**TASK DESCRIPTION**: Starting at the line that contains "Open Data Annullamento calendar picker", write out every line to the end of the records below exactly, and leave out the pictures.

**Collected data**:
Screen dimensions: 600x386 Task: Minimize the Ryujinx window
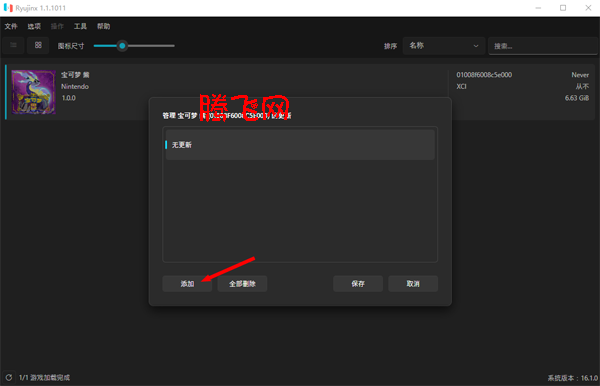(538, 8)
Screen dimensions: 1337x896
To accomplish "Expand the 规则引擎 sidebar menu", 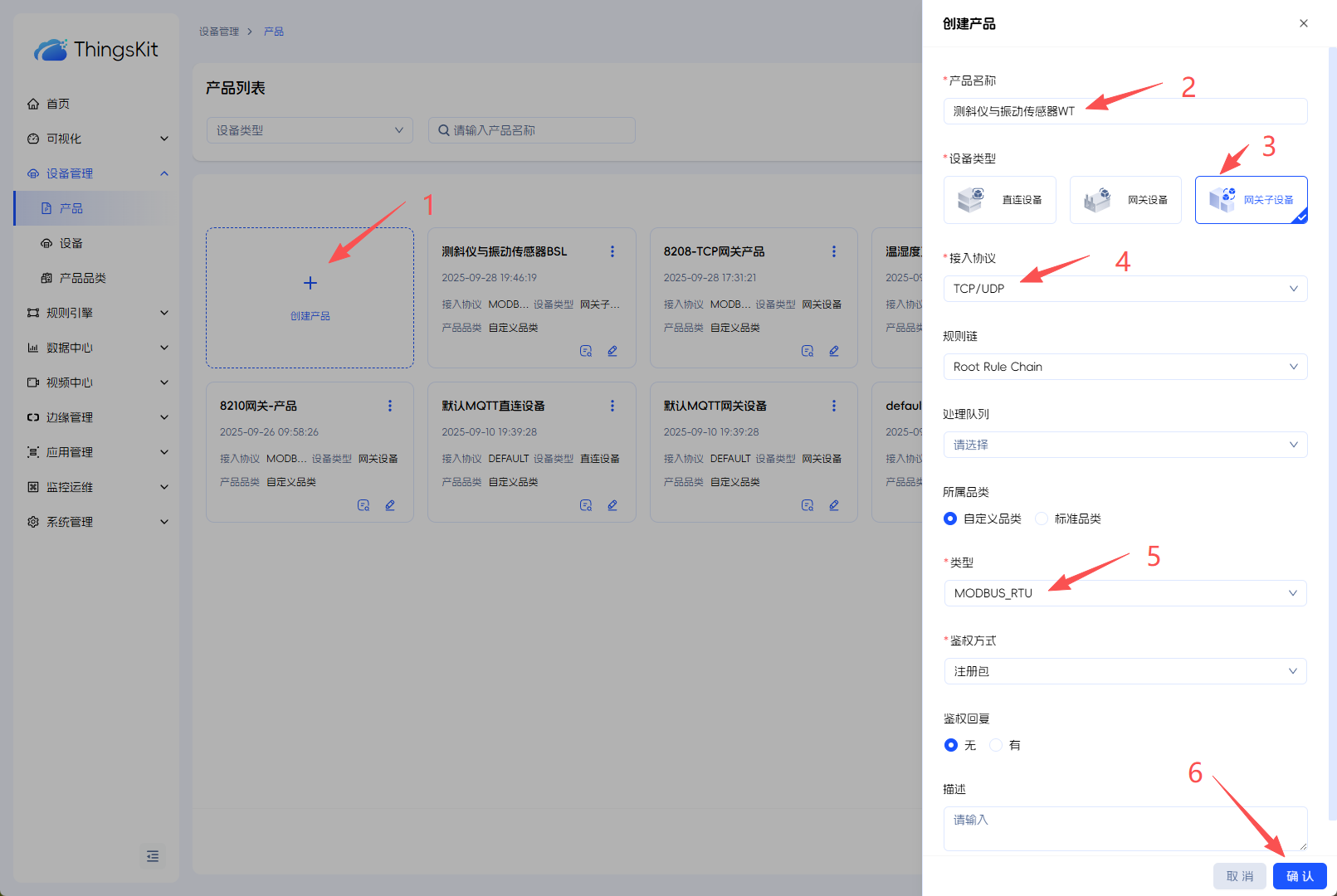I will click(x=96, y=313).
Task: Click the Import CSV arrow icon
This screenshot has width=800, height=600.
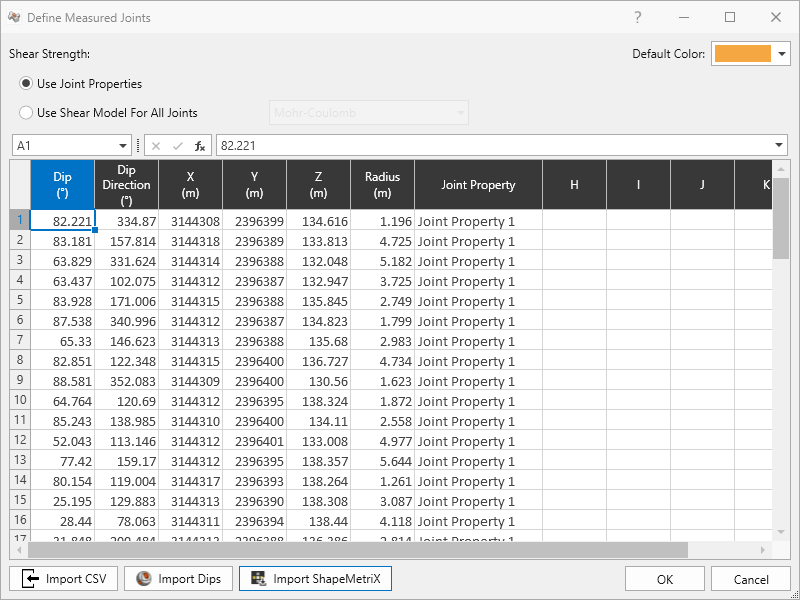Action: pyautogui.click(x=31, y=579)
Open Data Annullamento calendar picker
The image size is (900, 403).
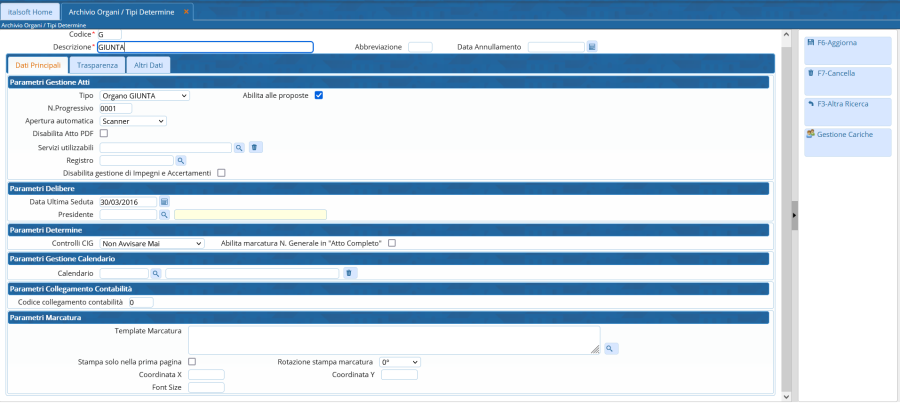[592, 47]
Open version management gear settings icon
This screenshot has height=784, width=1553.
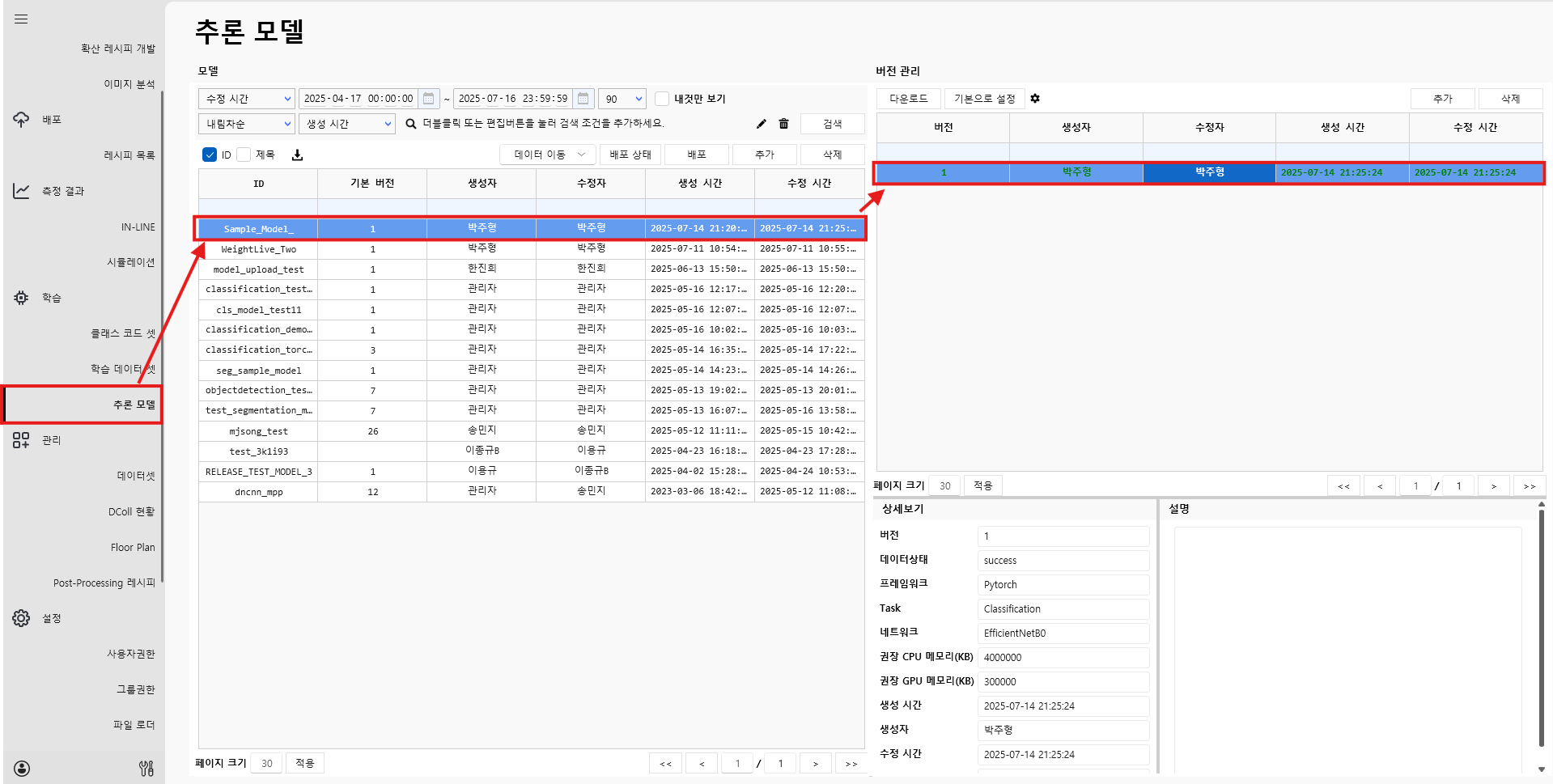pyautogui.click(x=1035, y=99)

**ANSWER SPACE**:
Open Data Annullamento calendar picker
The image size is (900, 403).
[592, 47]
Open version management gear settings icon
This screenshot has height=784, width=1553.
pyautogui.click(x=1035, y=99)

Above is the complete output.